- [Data shown]
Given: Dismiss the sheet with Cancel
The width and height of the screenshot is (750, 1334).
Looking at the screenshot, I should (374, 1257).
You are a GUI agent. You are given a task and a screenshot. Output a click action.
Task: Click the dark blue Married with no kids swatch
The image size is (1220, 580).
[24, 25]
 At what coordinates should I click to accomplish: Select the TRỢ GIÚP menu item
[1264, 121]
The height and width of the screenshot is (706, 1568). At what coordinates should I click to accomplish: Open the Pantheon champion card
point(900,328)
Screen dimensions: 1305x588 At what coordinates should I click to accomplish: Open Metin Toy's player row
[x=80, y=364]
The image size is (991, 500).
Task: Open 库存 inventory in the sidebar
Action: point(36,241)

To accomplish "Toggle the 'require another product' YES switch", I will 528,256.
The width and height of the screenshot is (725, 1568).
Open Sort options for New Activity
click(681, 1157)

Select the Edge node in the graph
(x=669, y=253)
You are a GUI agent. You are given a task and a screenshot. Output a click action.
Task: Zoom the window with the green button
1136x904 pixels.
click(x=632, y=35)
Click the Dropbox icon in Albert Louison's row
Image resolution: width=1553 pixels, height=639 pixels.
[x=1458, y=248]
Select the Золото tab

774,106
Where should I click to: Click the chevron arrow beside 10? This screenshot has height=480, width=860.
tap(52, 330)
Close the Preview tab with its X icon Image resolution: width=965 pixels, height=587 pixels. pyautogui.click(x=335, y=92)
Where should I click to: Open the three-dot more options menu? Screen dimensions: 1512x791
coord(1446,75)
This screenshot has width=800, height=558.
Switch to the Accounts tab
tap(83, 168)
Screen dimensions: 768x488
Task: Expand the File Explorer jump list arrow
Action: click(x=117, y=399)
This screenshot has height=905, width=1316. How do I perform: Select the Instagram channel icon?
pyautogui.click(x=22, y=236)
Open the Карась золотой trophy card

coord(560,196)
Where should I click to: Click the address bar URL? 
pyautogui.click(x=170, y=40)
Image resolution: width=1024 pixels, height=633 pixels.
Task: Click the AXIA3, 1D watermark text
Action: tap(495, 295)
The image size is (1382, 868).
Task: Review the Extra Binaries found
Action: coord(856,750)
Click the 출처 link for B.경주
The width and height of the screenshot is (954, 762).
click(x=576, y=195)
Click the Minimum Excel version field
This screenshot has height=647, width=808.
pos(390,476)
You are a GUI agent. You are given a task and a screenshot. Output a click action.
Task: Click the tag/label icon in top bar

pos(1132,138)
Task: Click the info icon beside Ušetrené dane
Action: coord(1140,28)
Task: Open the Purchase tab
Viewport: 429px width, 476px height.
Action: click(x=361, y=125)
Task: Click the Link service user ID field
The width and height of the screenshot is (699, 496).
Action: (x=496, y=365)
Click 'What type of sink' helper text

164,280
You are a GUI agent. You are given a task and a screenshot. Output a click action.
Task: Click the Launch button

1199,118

- [Description of the task] Please reproduce everything from the line containing "Click 'What type of sink' helper text" down to the end of the material, swapping "Launch" for "Start" and leaving all else unchanged.

- [Result]
Click 'What type of sink' helper text

164,280
You are a GUI agent. You are given a task and a screenshot. Output a click action.
Task: Click the Start button

1199,118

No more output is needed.